ご先祖が、こちらに向かって、何か「悪いもの」「重いもの」を、投げてくる——そんな場面です。
ある方のときは、強い言葉が書かれた紙を、投げつけられる場面が見えました。
別の方のときも、重いかたまりのようなものを、ぽんと置いていく、ということが起きました。
初めて聞くと、「ご先祖が、子孫を攻撃しているの?」と、怖く感じるかもしれません。
でも——これは、攻撃ではないんです。
投げているのではなく、下ろしている
ご先祖が投げてくる「悪いもの」。その正体は、ご先祖自身が、ずっと抱えてきた重荷です。
癒えなかった悲しみ。解けなかった恨み。代々受け継がれてきた、暗い思い。
それを抱えたまま、上がれずに、ずっといたんです。
家系のセラピーが始まると、その重荷を「下ろせる場所」が、できる。
すると、ご先祖は、ここぞとばかりに、抱えていたものを、手放しにくる。
投げてくる、置いていく——それは、攻撃ではなく、「やっと、これを下ろせる」という、手放しなんです。
ずっと重い荷物を持っていた人の前に、やっと荷物を置ける場所が現れた——そんな感覚に、近いのだと思います。
投げてくるのは、浄化が本物に届いた証拠
だから、ご先祖が重いものを投げてくる場面は、実は、とても良いサインです。
浄化が、表面ではなく、家系の核のところまで、ちゃんと届いている。
ご先祖が「この人になら託せる」「やっと下ろせる」と、動き出している証拠。
何も出てこなければ、まだ深いところは眠ったまま。投げてくる=深いところが、動き始めた、ということなんです。
受け取る側は、守られている
「そんな悪いものを受け取って、大丈夫なの?」と思いますよね。
大丈夫です。こうした浄化を扱う者は、ちゃんと守りを持っています。お塩、祈り、清めの炎、神様のご加護。
投げられたものを、自分の中に溜め込むのではなく、受け取って、浄化して、流していく。

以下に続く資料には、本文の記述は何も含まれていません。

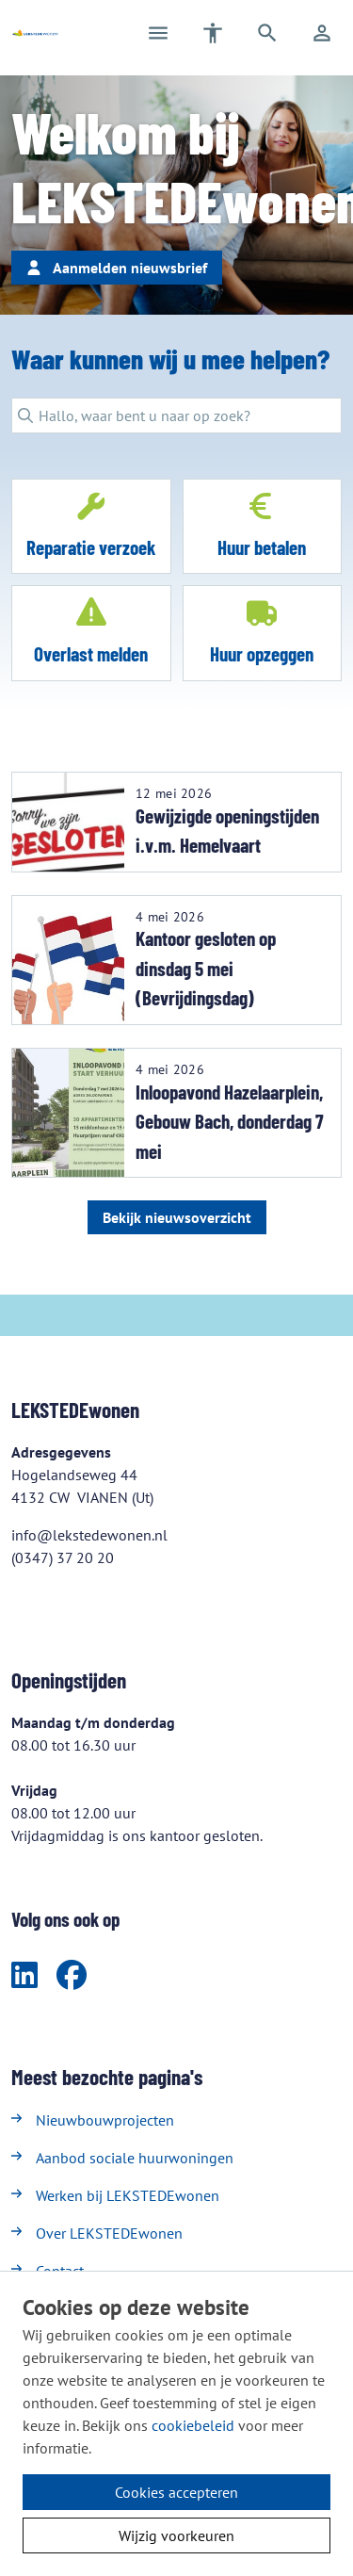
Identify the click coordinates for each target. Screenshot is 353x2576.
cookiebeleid (193, 2425)
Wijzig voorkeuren (176, 2535)
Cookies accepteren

だから、セラピーのあと、どっと疲れることがあります。でもそれは、家系の重荷を通して流した、「ちゃんと流れた」あとの疲れ。悪い疲れではありません。
ご先祖も、救われている
そして、いちばん大切なこと。
重いものを下ろしたご先祖は、軽くなって、安らいでいきます。
投げてくるご先祖は、怖い存在ではなくて——本当は、ずっと、苦しかった。やっと助けが来た、と、下ろしているんです。
家系の浄化は、子孫が軽くなるだけのものではありません。
重荷を抱えたまま上がれずにいたご先祖を、解放してあげる営みでもあるんです。
投げられた「悪いもの」は、流されて、消えていく。そして、ご先祖も、子孫も、両方が軽くなる。
おわりに
ご先祖が、悪いものを投げてくる。置いていく。
それは、攻撃ではなく、手放し。怖いことではなく、救いの始まり。
そう知っているだけで、家系の浄化という営みが、少し、優しく見えてくるかもしれません。
ひとつの知識として、お役に立てたら嬉しいです。